Work instructions: Start at the line in the entries below that contains "Open Tools from the sidebar", stop at the line that contains "You are a GUI", and output exactly the lines in that span, both ends included.

Input material:

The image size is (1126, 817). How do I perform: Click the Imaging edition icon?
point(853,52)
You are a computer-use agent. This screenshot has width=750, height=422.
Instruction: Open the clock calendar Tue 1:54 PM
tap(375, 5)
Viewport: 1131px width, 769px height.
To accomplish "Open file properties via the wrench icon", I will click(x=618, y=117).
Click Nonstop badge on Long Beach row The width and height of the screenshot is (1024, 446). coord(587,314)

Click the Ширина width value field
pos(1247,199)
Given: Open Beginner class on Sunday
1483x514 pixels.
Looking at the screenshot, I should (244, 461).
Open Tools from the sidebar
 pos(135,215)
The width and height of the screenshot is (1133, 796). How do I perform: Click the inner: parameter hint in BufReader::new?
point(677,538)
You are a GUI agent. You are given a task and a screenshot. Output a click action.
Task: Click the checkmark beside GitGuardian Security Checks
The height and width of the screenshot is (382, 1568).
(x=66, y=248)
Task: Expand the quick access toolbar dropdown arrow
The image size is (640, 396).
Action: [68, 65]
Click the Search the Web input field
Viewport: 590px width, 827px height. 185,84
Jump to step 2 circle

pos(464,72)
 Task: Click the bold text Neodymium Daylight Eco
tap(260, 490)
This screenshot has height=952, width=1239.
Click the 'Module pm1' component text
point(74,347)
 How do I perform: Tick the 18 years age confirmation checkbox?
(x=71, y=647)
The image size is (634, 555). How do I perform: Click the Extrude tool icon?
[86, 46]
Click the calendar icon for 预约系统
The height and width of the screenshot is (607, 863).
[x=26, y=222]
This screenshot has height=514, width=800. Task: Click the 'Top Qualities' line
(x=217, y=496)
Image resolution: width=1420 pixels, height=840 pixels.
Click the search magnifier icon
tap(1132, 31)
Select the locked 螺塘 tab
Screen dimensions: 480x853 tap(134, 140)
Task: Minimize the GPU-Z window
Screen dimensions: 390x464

Answer space:
Open Tools from the sidebar
 pos(135,215)
The width and height of the screenshot is (1133, 796). How do I perform: Click the inner: parameter hint in BufReader::new?
point(677,538)
You are a GUI agent. You are given a task and a screenshot. Output a click action.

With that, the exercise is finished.